Internal recruiting costs are comprised of, among others:
Internal recruiters’ costs, by far and foremost the highest of all costs
Careers page costs
Social media subscriptions and management
Candidate assessment costs (if done in-house)
Employee referral bonuses
Let us now turn to the least transparent, whilst the most significant costs of all.
3. Selecting the right (wrong) candidates – the main reason for a low (high) attrition rate
We have all heard the joke of the man looking for his keys in the middle of the night, right under a lamppost. His friend: ”Are you sure you lost your keys here”. The man: ”I have no idea, but this is the only place with lighting”. What this means is that external recruitment costs are the most discussed and debated because they are also the easiest to track. The internal costs are (somewhat) easy totally.
Unfortunately, what is less transparent is the psychological burden that comes with letting go of people, not only on them but, primarily, on the survivors. And of course, there is a direct cost linked to lack of productivity, severance pay, etc.
By far the most significant costs related to recruitment are hidden costs or costs that are less obvious. Among these, let’s mention the opportunity cost of not filling a position: imagine a project for a client has to be postponed or its signing is dependent on hiring a key person? You can safely attribute the lost or postponed sale to the lack of talent at hand. In harsher words, the failure of the recruitment team.
Other factors play essential roles and they are difficult to estimate. For example, the time it takes for a new employee to become productive is essential in the cost-benefit analysis of that hire. Also, the length of employment of that same hire is highly influential on her return on investment.
Needless to mention that other themes - onboarding, training, and retention - are pure Human Resources and line managers’ responsibilities and must be monitored carefully. Their importance for the success of recruitment and the evolution of a new hire in the company cannot be stressed enough. They are subjects, though, outside of the scope of this paper.
The reason that employee turnover costs are rarely considered is simple: the expenses are passive and are therefore easily overlooked. Where recruitment comes into play is in the selection of the right candidate in the first place, a qualitative issue if you want. And all procurement managers know how difficult is to quantify…quality!

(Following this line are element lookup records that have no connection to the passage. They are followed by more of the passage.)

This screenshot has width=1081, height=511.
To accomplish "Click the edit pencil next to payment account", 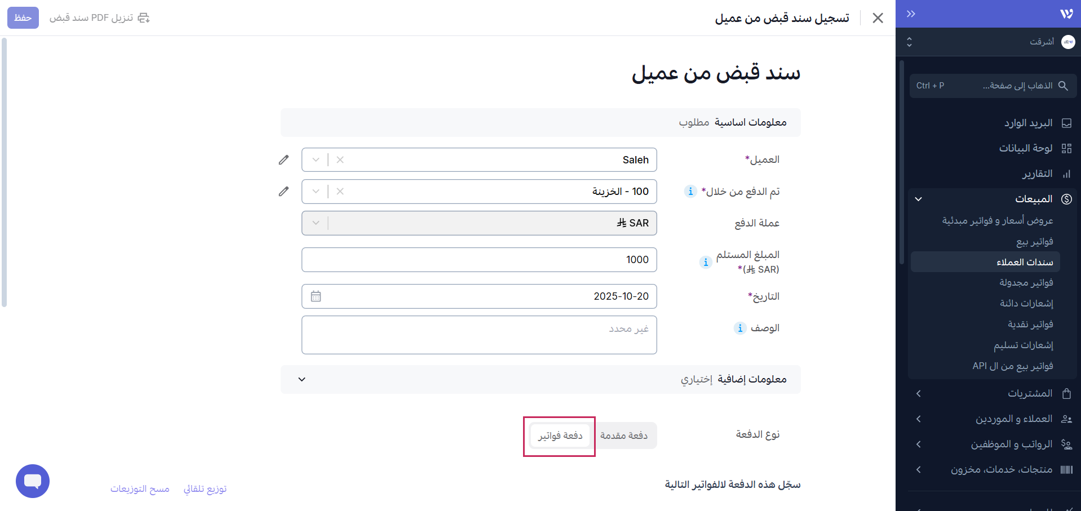I will click(283, 192).
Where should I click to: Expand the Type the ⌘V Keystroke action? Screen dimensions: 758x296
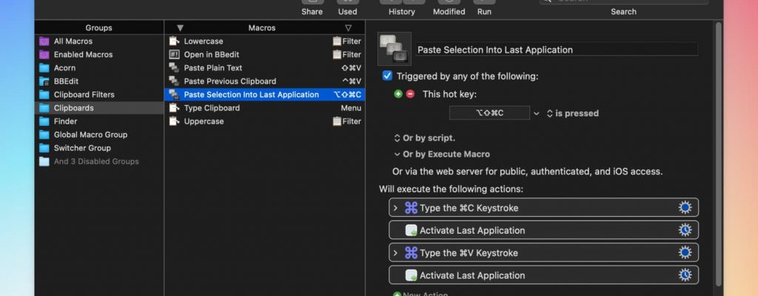[x=396, y=253]
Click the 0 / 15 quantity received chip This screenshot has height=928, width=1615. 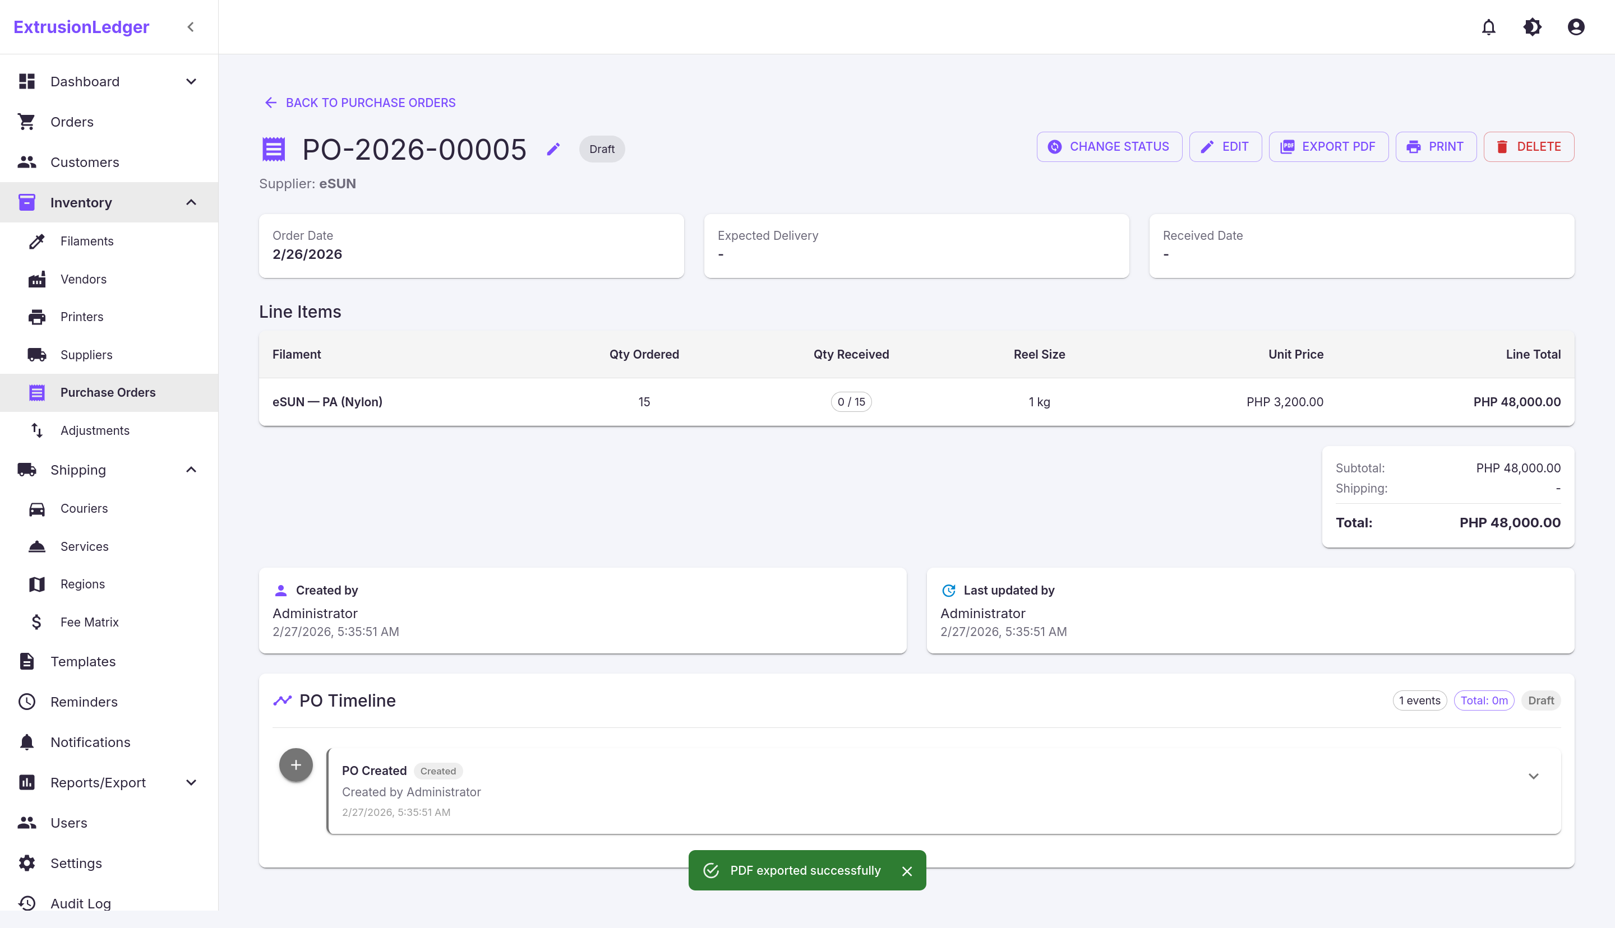pyautogui.click(x=851, y=402)
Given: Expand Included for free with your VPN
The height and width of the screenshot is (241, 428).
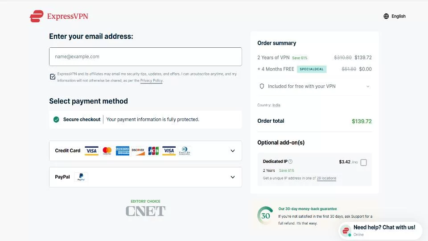Looking at the screenshot, I should point(314,86).
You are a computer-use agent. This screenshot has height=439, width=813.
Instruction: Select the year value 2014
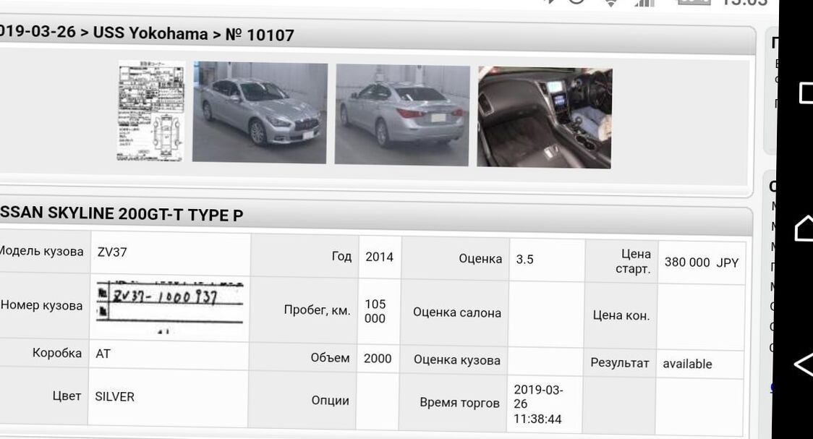[x=379, y=257]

Now to attrition itself: a quick situational analysis first. Various sources give different numbers but all point to the abysmal cost of attrition:
Employee Benefits News reported in 2017 that turnover can cost employers 33 percent of an employee’s annual salary.
Another research has shown that the cost of replacing a leaving employee can be estimated with ca. 50% of the annual compensation cost for this position.
According to the Center for American Progress, the cost of replacing an employee ranges from 10-30% of their annual salary, depending on the industry and length of time on the job — making employee retention strategy a top priority.
And a little bonus: Stephen King, the president and CEO of GrowthForce, adds that “external hires demand 18-20% more in salary than internal hires.”
Add to this that Considering that a survey from Willis Tower Watson found that one in three hires will leave a company within two years, you see how quickly this can add up. Need we say more?
Practice makes perfect: a partner like Serendi identifies, approaches, interviews, assesses, hires, and follows so many candidates every year and so shares its experience with its partners that benefit from quicker, better, and longstanding hires.
The reasons for leaving include interpersonal issues, workload problems, or a lack of recognition. Again, they are all issues that HR and line managers should handle. But you can only address these issues if the employee is willing and motivated. If the hire is wrong in the first place, there is not much to work on.
Obviously, if you know an employee will stay for many, many years and/or be productive quickly without much training, you may be willing to swallow those costs and consider them as part of the general cost of doing business. Unfortunately, most employers complain that the attrition rate is much too high: new hires sometimes leave before they have contributed a single penny to the bottom line. And that is not an issue of motivation or retention, it is an issue of recruitment. We all accept that there may be a bad hire once in a while, or unforeseen circumstances that cut short the stay of a new employee in a company. But those should be the exception whereas, with many organizations, they are the hidden, unwilling rule.
If you can reduce the attrition rate within your company by providing the best available talent and performing a high-quality selection process in the recruitment process you can easily calculate the savings through the increase in retention. This is another domain where an RPO organization can work hand in hand with your procurement team.
The contribution of RPO is invaluable, practice makes perfect: a partner like Serendi identifies, approaches, interviews, assesses, hires, and follows so many candidates for its clients every year that it has solid knowledge and experience-based, recruitment competencies that benefit its client enterprises. It also benefits the hired and rejected candidates: for the former because their time at the company that engaged them will be productive and satisfying, for the latter because it is always better not to get the job rather than getting the wrong one.
Finally, what is often overseen is the burden the attrition puts on other employees, mostly the best performers. The extra work lands on their lap and does not contribute to their overall motivation.